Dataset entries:
◆ ◆ ◆ ◆ ◆ ◆ ◆

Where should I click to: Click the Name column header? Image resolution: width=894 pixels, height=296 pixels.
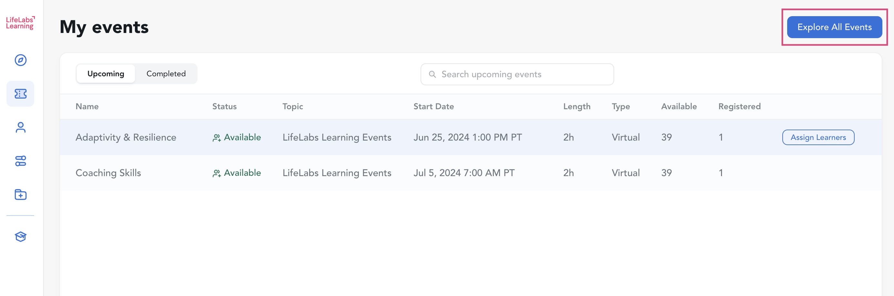[87, 107]
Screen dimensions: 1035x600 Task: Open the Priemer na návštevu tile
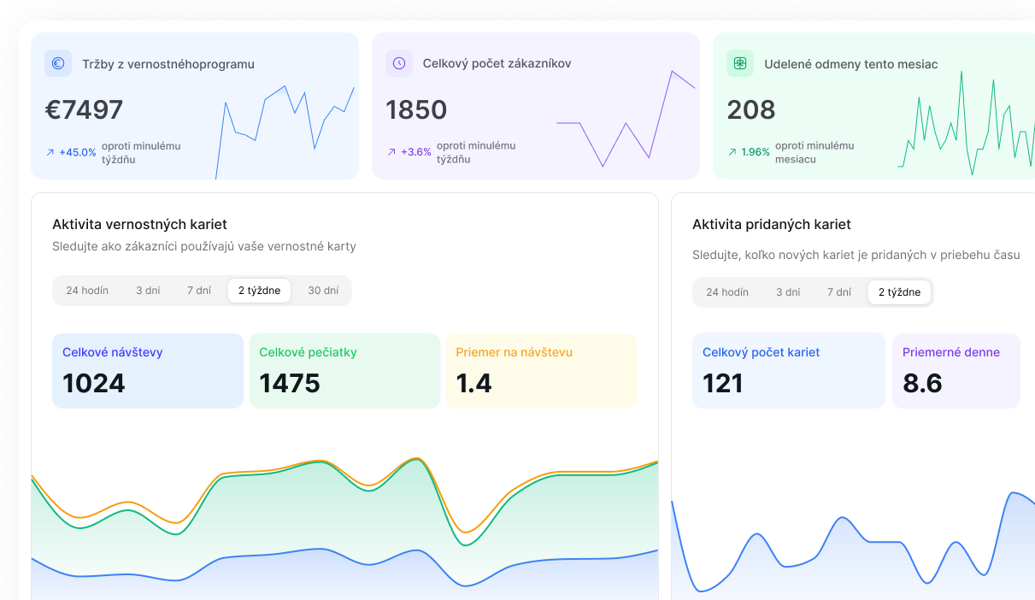point(541,371)
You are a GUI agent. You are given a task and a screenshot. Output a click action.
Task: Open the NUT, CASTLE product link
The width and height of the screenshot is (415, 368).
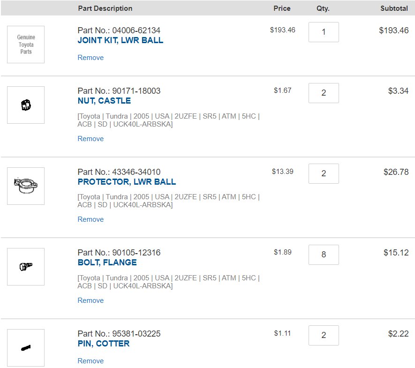(104, 101)
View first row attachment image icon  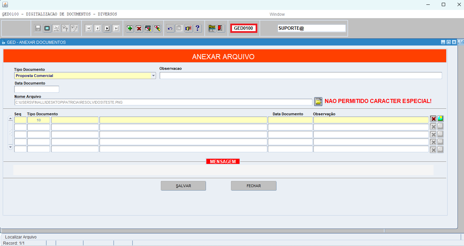click(440, 119)
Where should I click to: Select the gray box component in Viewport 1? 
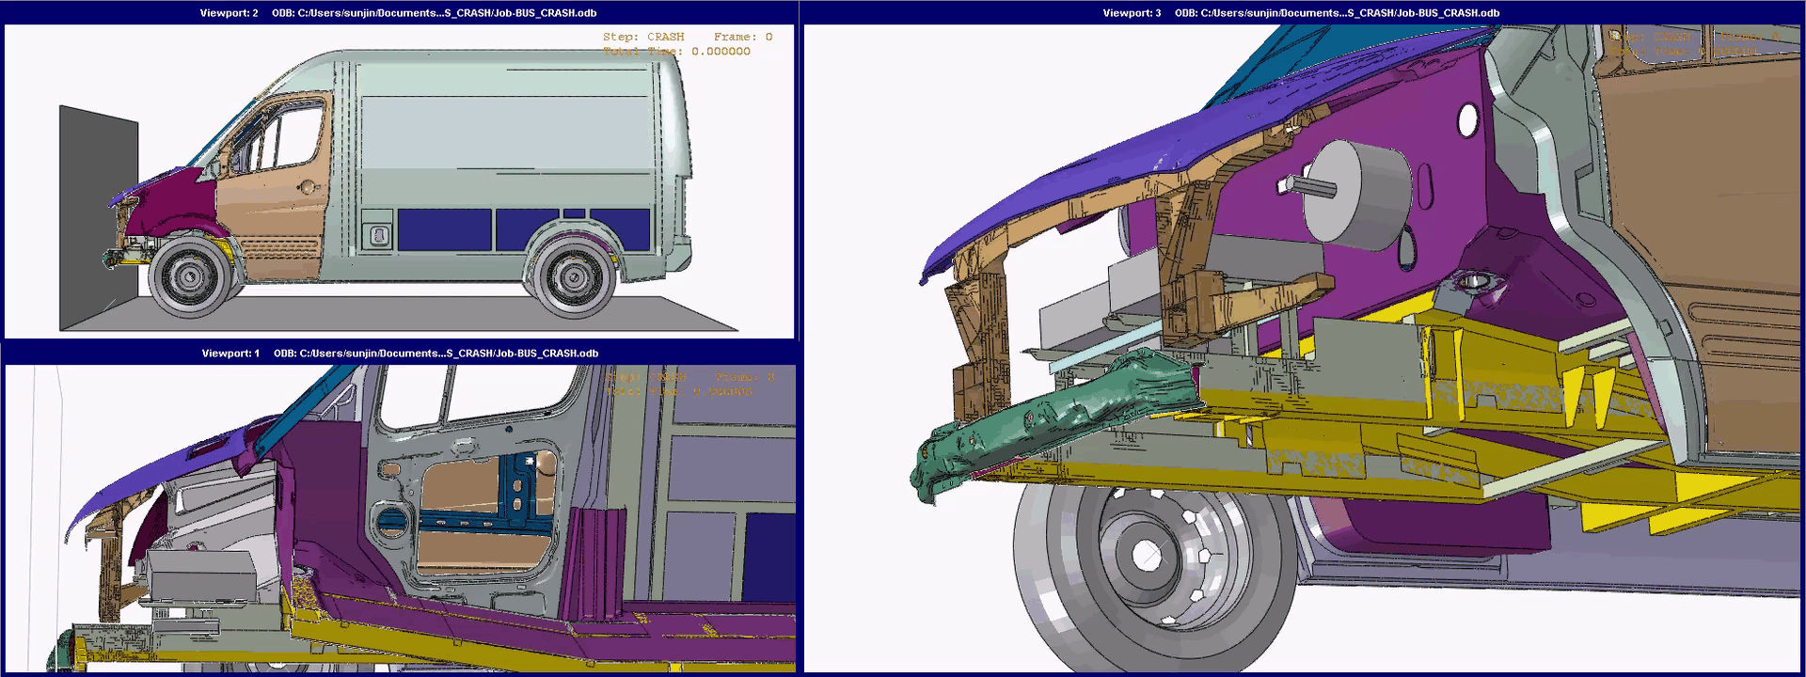(x=198, y=572)
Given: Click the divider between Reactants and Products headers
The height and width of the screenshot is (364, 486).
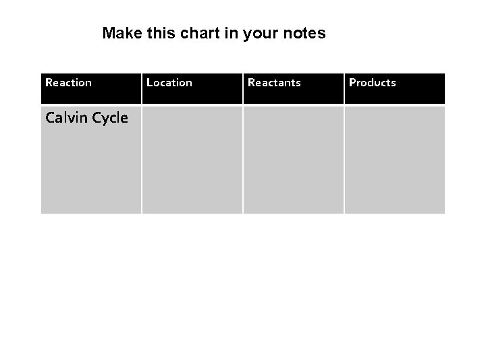Looking at the screenshot, I should tap(344, 88).
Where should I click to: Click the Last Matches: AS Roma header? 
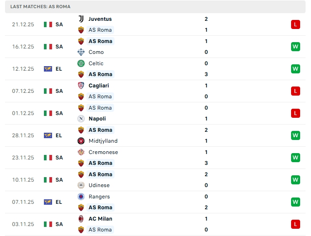[40, 7]
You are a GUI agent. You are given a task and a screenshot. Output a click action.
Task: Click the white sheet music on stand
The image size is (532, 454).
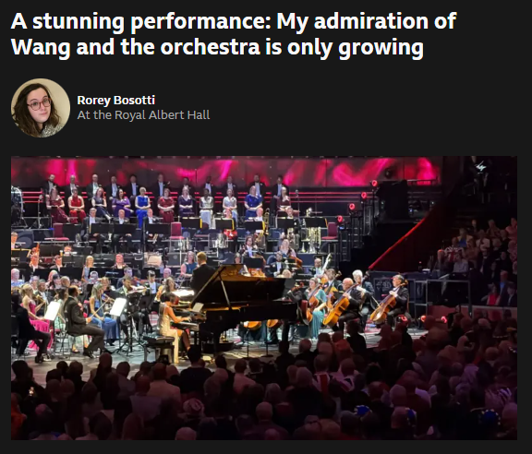coord(118,307)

◆ ◆ ◆ ◆ ◆ ◆ ◆

What the task asks - Pictures don't belong in the copy. Retype exactly the lines from the one with "Where should I click to: Click the Last" through the last line of the records.

Exercise result -
Where should I click to: Click the Last Matches: AS Roma header? 
[40, 7]
You are a GUI agent. You are given a task and a screenshot. Output a click action.
Task: Click the white sheet music on stand
The image size is (532, 454).
coord(118,307)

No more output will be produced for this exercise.